De acordo com o pesquisador, muitas pessoas escondem seu trauma não baseado em perigo e não falam sobre esses traumas com a família, amigos ou colegas. Ele acha que isso se relaciona com o fato de que o trauma não baseado em perigo está muitas vezes ligado a vergonha ou culpa e que pode ser mais difícil expor esse trauma do que o sentimento de medo em um tiroteio.

“Muitos soldados provavelmente têm medo de se sentirem isolados se contarem a seus familiares e amigos civis todos os horrores que viram e vivenciaram. Tais experiências muitas vezes não se encaixam muito bem com a visão de mundo que nós noruegueses protegemos”, explica Nordstrand.

Desejo de focar a atenção

O pesquisador espera que o estudo possa ajudar a direcionar a atenção para o fato de que há uma ampla gama de experiências traumáticas. Ele gostaria de ver o foco não apenas em pessoas que estiveram em situações de risco de vida, mas também em pessoal de assistência, polícia e bombeiros que estão expostos diariamente a estressores não baseados em perigo em suas funções.

Outros estudos, inclusive alguns da Suécia, mostram que os bombeiros constituem um grupo vulnerável à depressão e ao suicídio.

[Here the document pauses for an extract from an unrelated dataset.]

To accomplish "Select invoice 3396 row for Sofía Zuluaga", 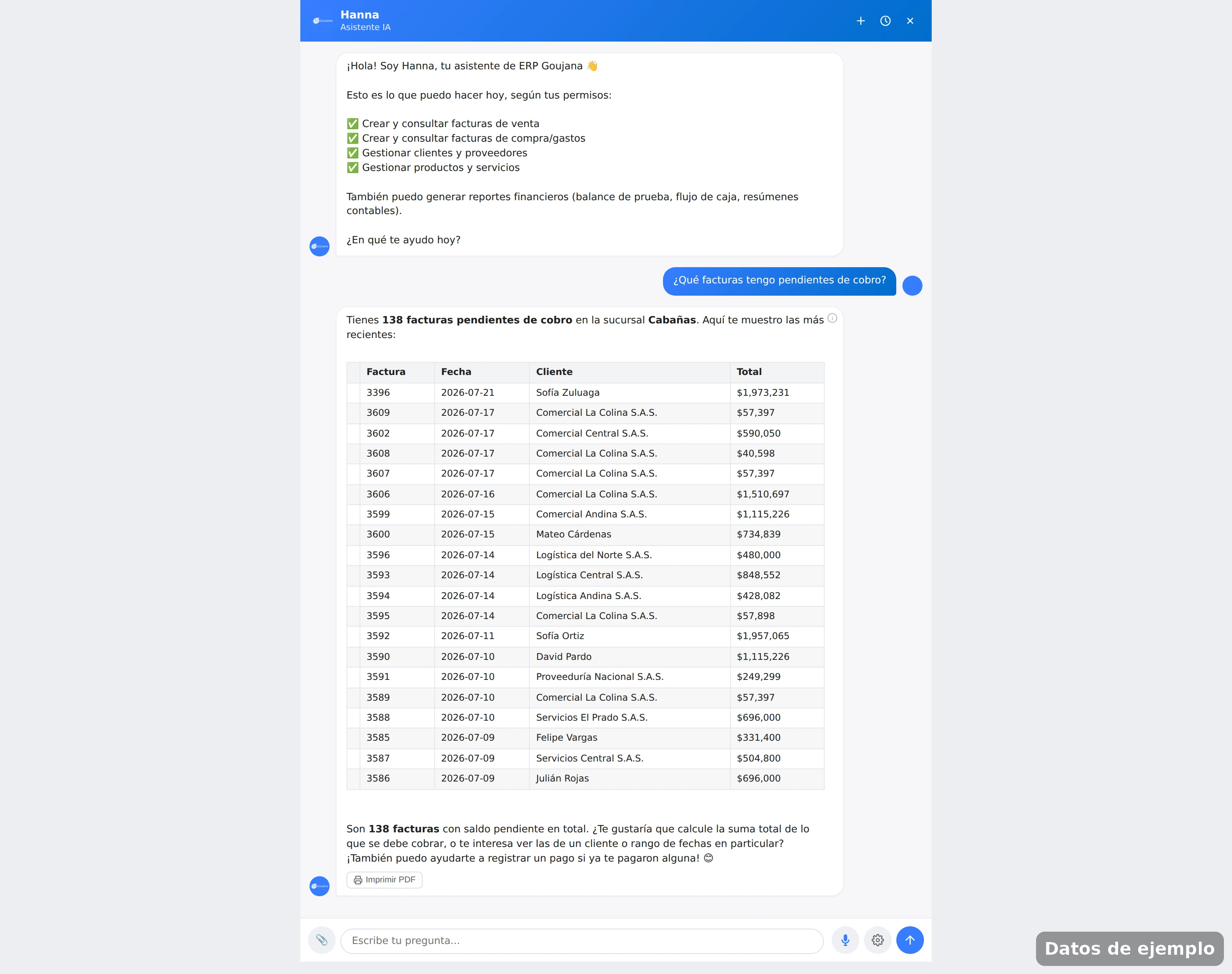I will point(585,392).
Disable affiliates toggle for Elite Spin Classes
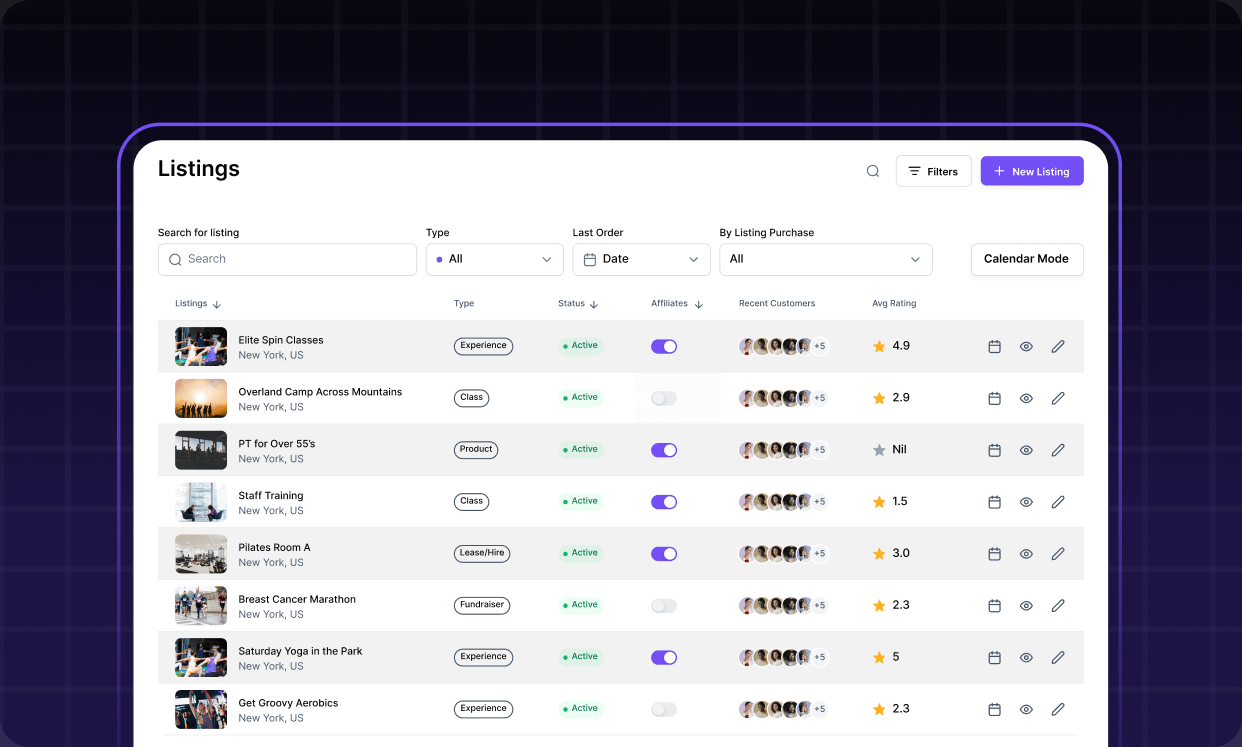This screenshot has height=747, width=1242. (x=664, y=346)
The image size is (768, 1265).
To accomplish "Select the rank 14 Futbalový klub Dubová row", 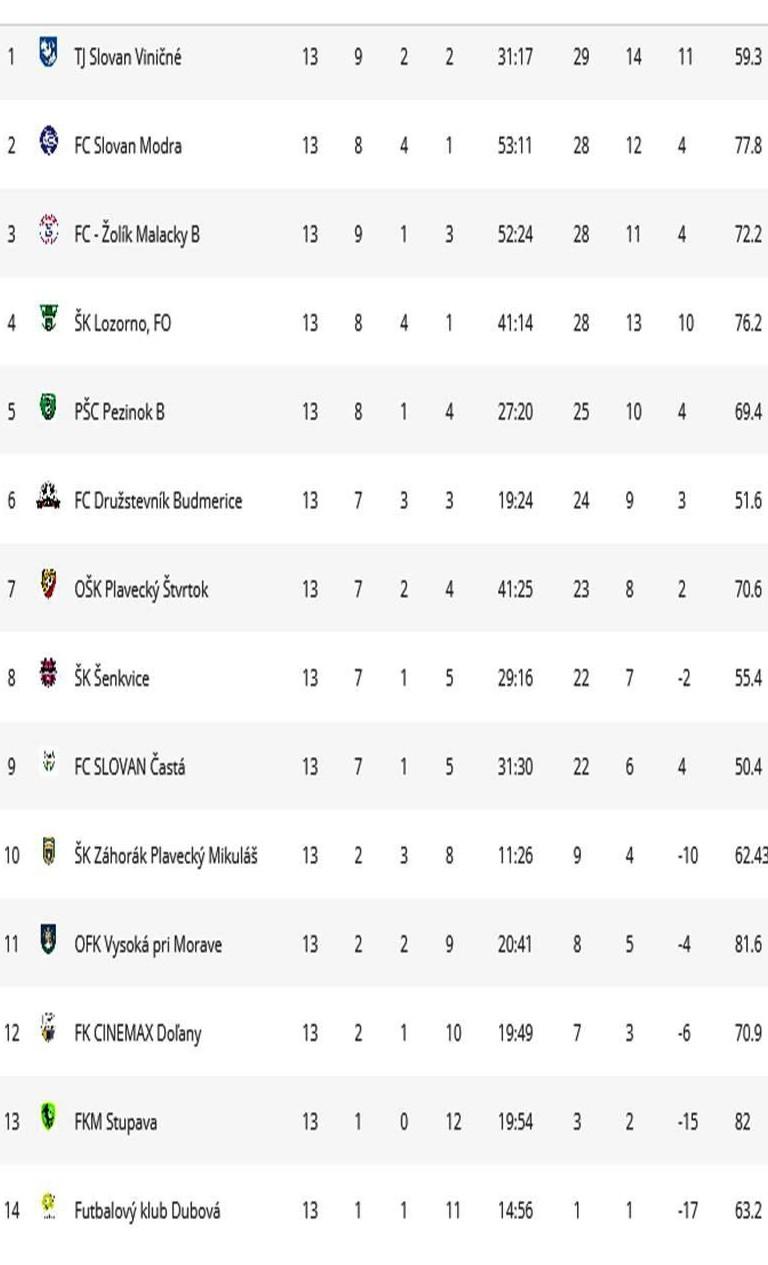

“Nós tendemos a acender a luz azul e corremos para ajudar quando alguém está em uma situação de risco de vida. Acho que podemos fazer um trabalho muito melhor ajudando as pessoas, reconhecendo que há um risco real de doença mental depois de sermos expostos a um trauma não baseado em perigo. Devemos desenvolver protocolos para que possamos perceber aqueles que estão vulneráveis e descobrir como podemos utilizar melhor nossos recursos”, explicou Nordstrand.